Ancient Romans developed a multi-part glass mold but the technique was lost over time.  In the 1800s, the British and Europeans rediscovered it.  Following the Civil War, the American middle class began growing, and the mold technique allowed them to afford elegant cut glass products of their own.

examples of heat-sensitive glass
The Walters Art Museum in Baltimore has an original Song Dynasty vase that was bought in the US at an auction in 1886 for the unheard of sum of $18,000.  American glassmakers copied the technique for what was called heat-sensitive glass: they reheated glass that already contained gold or uranium, a process that turned yellow glass into other colors.

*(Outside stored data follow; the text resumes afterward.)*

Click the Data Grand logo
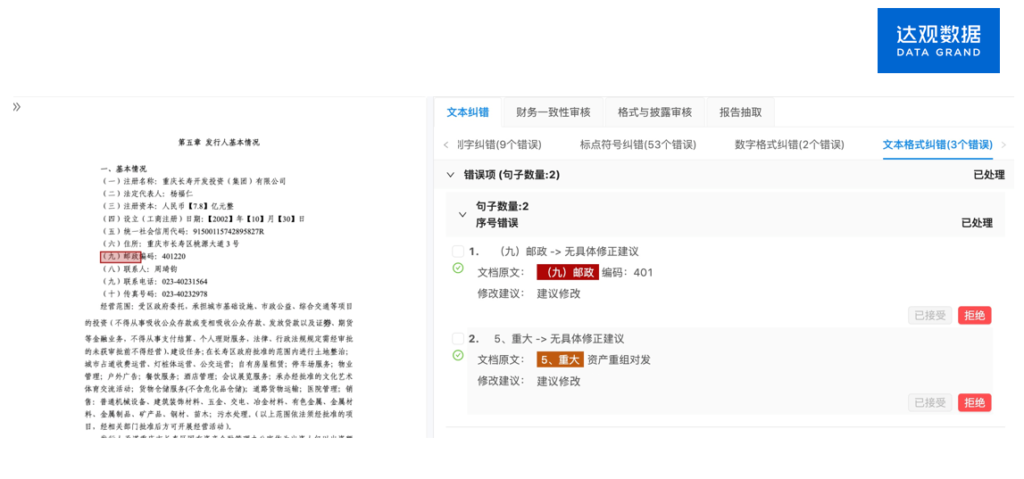[938, 41]
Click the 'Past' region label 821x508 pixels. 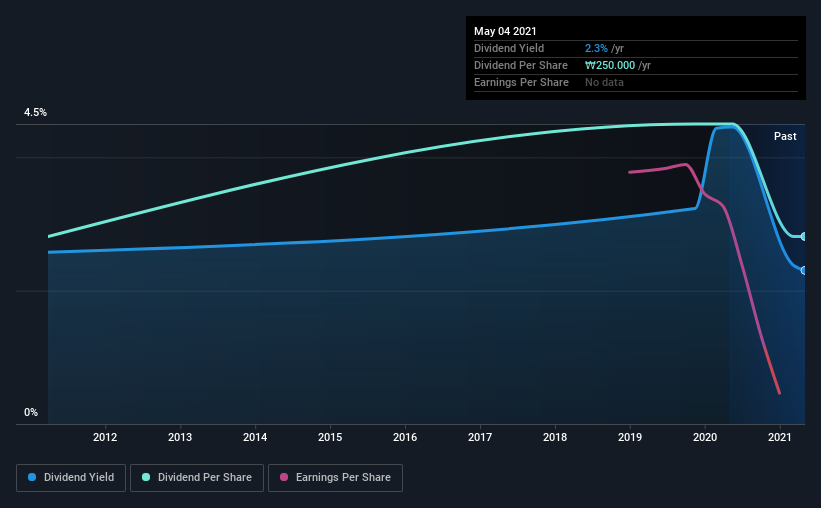pos(785,136)
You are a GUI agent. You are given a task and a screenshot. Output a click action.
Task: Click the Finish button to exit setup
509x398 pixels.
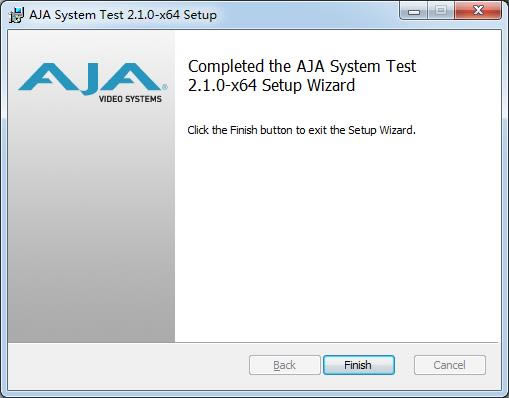(359, 365)
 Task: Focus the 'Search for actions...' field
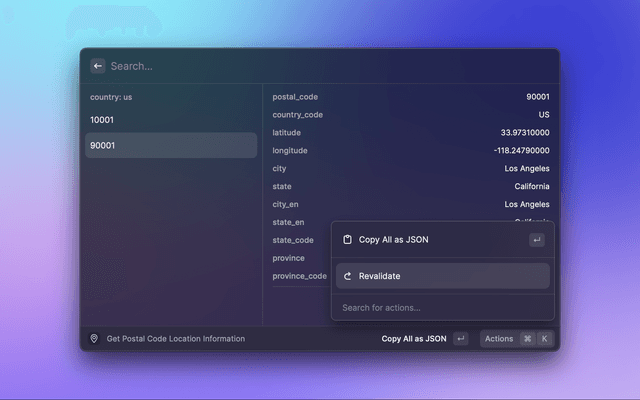tap(440, 308)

In 1845 during Queen Victoria's reign, the British repealed a century-old glass tax, and the industry really took off there.  The photo on the left shows some British glass art: in yellow, a mold-blown epergne from about 1890 and, in pink, a blown candelabrum from about 1875.  Stunning in person, so to speak.

The museum has on display a decent-sized collection of Tiffany glass, and also artists that used similar techniques.  Tiffany didn't invent the iridescent glass he used so much - the ancient Romans did - but he mimicked it, to great success.

This piece is by Mark Peiser, called "Passage 7," made in 2015.  It's hot cast phase separated glass, which I don't understand at all but is explained in this caption.
I just found this piece stunning.

But I'm saving my favorite for last.

Just look at this amazing work of art.  I hope you can blow it up and see the individual pieces better.  Yes, it's a chess set, made in 1985 by an Italian artist.  It stole my heart.

There was so so so much more just in the glass exhibit.  I would think you could spend a week in this museum and not get tired of what it holds.  And it's all free.  Always.  Open 7 days a week.  Incredible.

Across the street is a whole separate building for glass-blowing, and they do demonstrations.  Something else to come back for another time.

Brunswick Stew at Taste
I figured since I was in Virginia, which reasonably claims to be the birthplace of Brunswick Stew, I should see what they think it's supposed to taste like.

I found an online list purporting to rank the locations for the best stew, and the most accessible to me was #3: Taste Unlimited.

This turns out to be a chain in the Norfolk/Virginia Beach area that has made a name for itself with fresh soups and salads and fancy sandwiches.  I went to the location that's about a mile from the museum.

As it happened, I witnessed a crime while I was waiting for my order: a man who'd given me ugly looks as I was trying to park in the somewhat cramped parking lot grabbed the tips jar off the counter and made his way out the door, with an employee right beside him saying loudly, "Sir, sir, you just took our tips jar," over and over.  She followed him out into the parking lot and I lost sight of them, but then I saw 3 large male staff members hustle out the door after them.  And I didn't see the men again while I was there - I was only getting my order to go, so it didn't take long. 

I was absolutely amazed at how polite the employee was, saying sir sir the whole time, and she didn't try to lay a finger on him.  I'd have been much more inclined to say hey buddy and grab his arms to stop him.

The employee who was helping me said she thought he might be the same person who stole their tips jar a couple of weeks earlier.  What a shame for the hard-working staff, and what a shame this man felt so desperate he'd grab somebody else's money.

I waited until we got back to the campground before trying the stew.  I always prefer to feed the critters first, so they're not staring at me while I eat, making me feel bad.  The stew made the cabin smell really good the whole time and was still hot enough to eat when I finally sat down for it.  They provided a hunk of fresh-baked bread to go along with it.

My opinion is that it tasted almost exactly like the Brunswick Stew our family's been making for decades, which was reassuring, actually.  Same ingredients, almost the same flavor.  Theirs was good and made a great supper.  And now I know what Brunswick Stew is supposed to taste like.  Like ours.